## Prompt
Look through the listing below and report the lines that have the word "icon" in them.

## Materials provided
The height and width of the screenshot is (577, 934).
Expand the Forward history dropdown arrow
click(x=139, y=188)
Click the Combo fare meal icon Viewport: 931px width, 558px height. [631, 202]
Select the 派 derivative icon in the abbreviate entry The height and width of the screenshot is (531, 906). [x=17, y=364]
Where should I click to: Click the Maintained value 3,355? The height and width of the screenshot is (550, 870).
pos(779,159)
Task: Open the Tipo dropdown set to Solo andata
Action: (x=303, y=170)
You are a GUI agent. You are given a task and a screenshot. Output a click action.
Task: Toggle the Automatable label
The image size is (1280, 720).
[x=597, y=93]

--

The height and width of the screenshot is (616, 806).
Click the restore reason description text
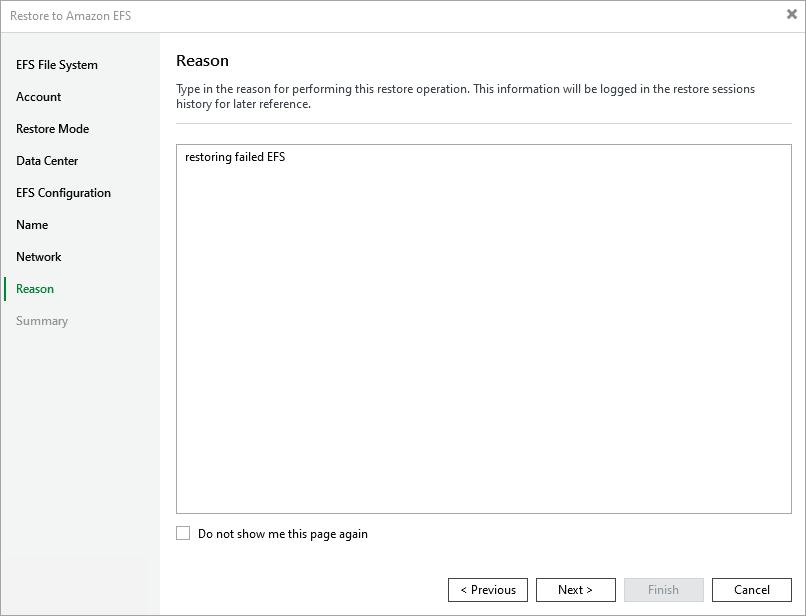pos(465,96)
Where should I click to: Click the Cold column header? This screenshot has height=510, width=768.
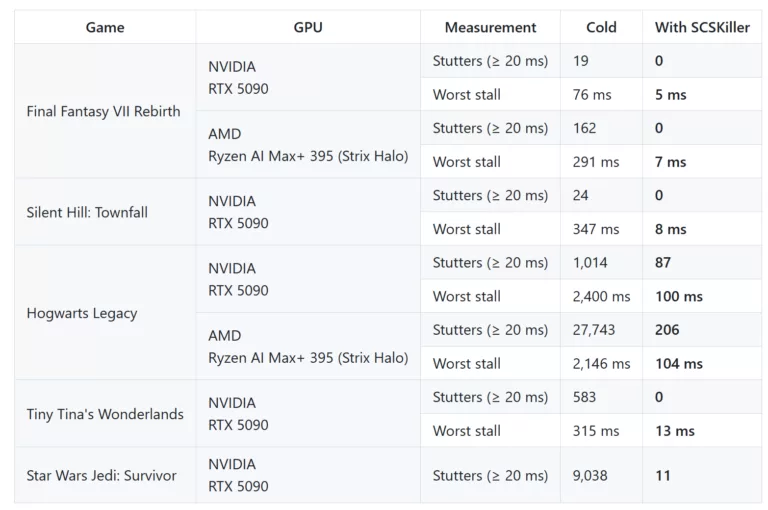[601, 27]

## Exercise solution
Click the Combo fare meal icon Viewport: 931px width, 558px height. [631, 202]
Select the 派 derivative icon in the abbreviate entry The height and width of the screenshot is (531, 906). [x=17, y=364]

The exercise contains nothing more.